Publié le par Henri LOURDOU

FAIRE FACE

 

Prendre pleinement acte des résultats de ce 1er tour implique d'appeler à faire barrage à la candidate de l'extrême-droite. Il serait particulièrement grave de négliger le danger que son élection représenterait. A l'inverse, la diabolisation trop souvent caricaturale et mensongère dont Macron a fait l'objet se retourne contre ses auteurs : s'il est bien la caricature qu'ils prétendent, il ne faut pas en effet se servir du bulletin de vote pour contrer l'extrême-droite. Ce n'est pas mon avis : Macron est un candidat respectueux d'un minimum de décence républicaine, et c'est à ce titre que je voterai pour lui.

 

D'autant qu'au-delà de cette élection présidentielle, il faut rappeler l'importance des élections législatives qui vont suivre.

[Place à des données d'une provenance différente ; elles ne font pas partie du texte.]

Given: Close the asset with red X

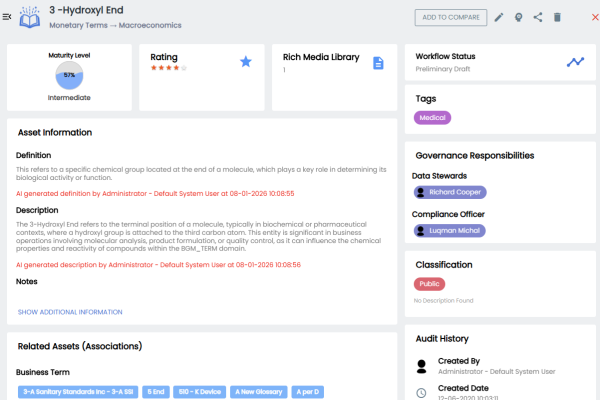Looking at the screenshot, I should click(588, 17).
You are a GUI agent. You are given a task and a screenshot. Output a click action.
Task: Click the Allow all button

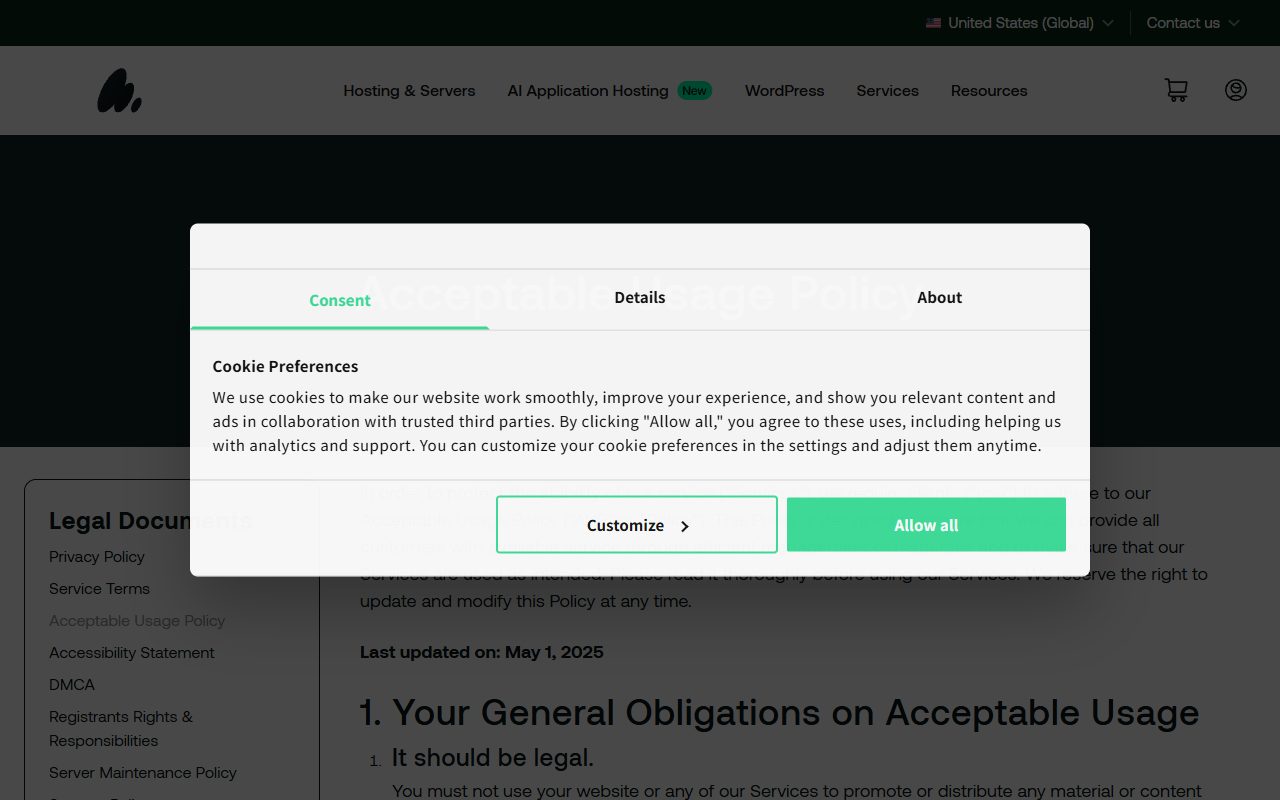926,525
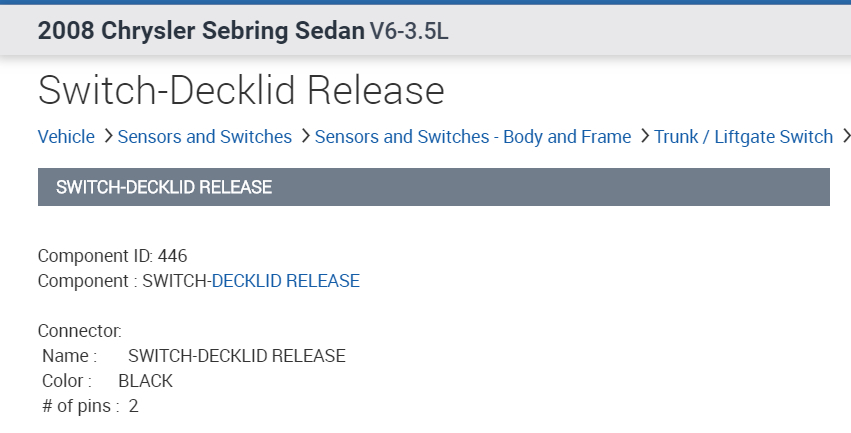Click the number of pins value
This screenshot has width=851, height=433.
tap(133, 406)
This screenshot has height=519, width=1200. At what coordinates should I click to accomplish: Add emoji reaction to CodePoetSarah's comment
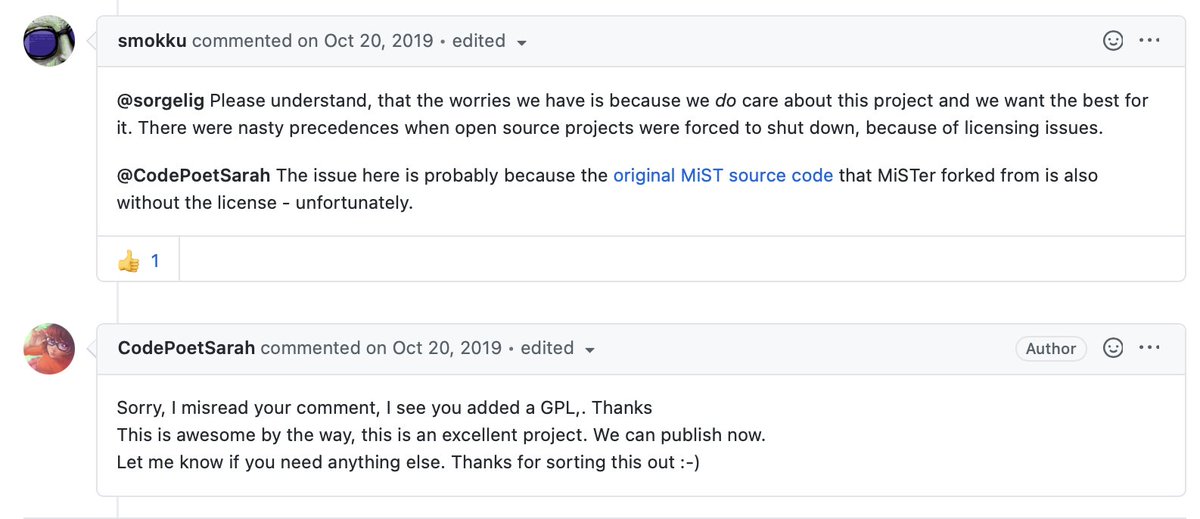coord(1112,348)
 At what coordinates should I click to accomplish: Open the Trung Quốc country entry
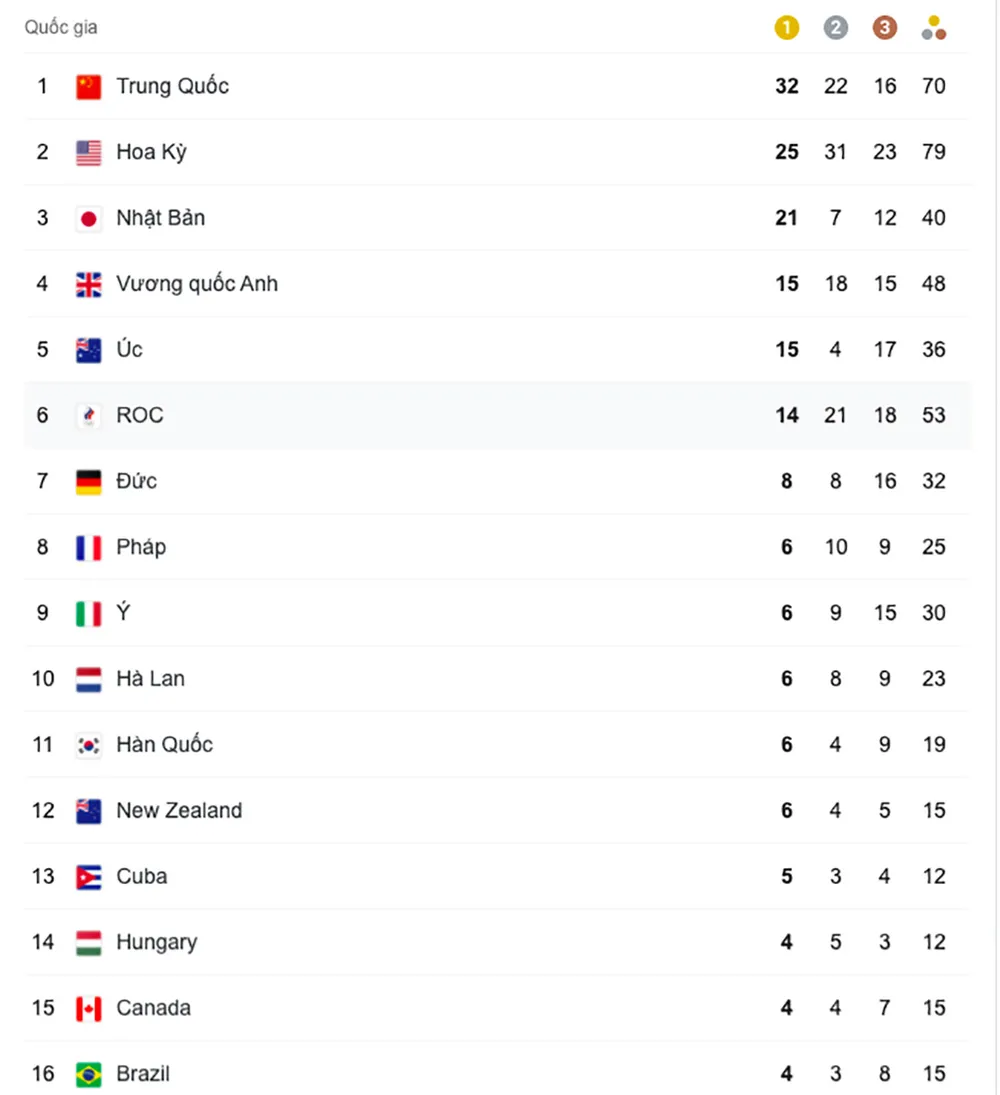click(172, 86)
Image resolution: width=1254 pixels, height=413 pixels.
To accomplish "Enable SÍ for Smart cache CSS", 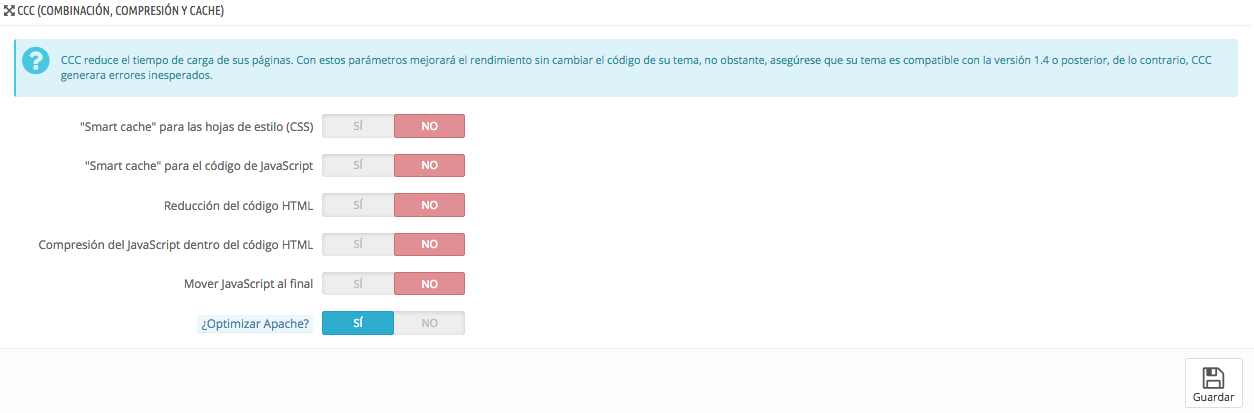I will click(x=358, y=126).
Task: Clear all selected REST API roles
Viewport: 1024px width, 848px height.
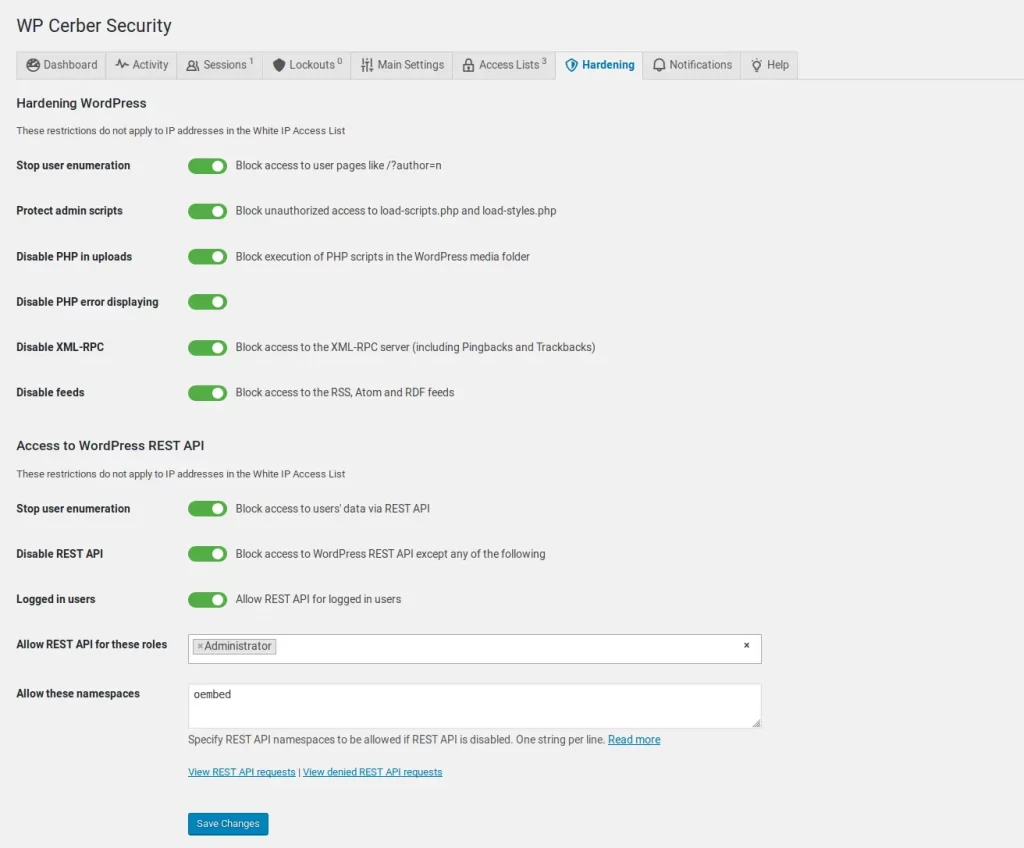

Dans une démocratie digne de ce nom, l'ensemble des citoyens doivent se sentir représentés, et les orientations du gouvernement être clairement définies.

Il appartiendra donc au futur président élu d'échapper à la tentation d'une majorité présidentielle artificielle que pourrait lui permettre le mode d'élection majoritaire en vigueur.

Il appartiendra également aux différents partis de gauche de se regrouper pour échapper à la Bérézina promise par une stratégie du "chacun pour soi".

A cet égard, notre parti EELV a pris ses responsabilités en négociant un accord national avec le PS , dans la cohérence avec l'accord programmatique pour la présidentielle.

On peut souhaiter qu'il en soit de même entre le PCF, Ensemble et la France Insoumise, le nouveau parti créé par JL Mélenchon.

Ces deux grandes composantes peuvent à terme former la majorité écologiste, sociale, démocratique, européenne et mondialiste dont notre pays a besoin.

Il faudra pour cela dépasser les divergences persistantes sur les questions démocratique (rôle des partis et reconnaissance du pluralisme), sociale (revenu universel), européenne (préservation du cadre de l'UE pour le transformer) et mondiale (respect des droits humains partout).

Dans l'immédiat, la balle est dans le camp du futur président pour clarifier la majorité et les orientations de son futur gouvernement en fonction des positions des partis qui seront représentés à l'Assemblée nationale. Le sort de son quinquennat en dépendra.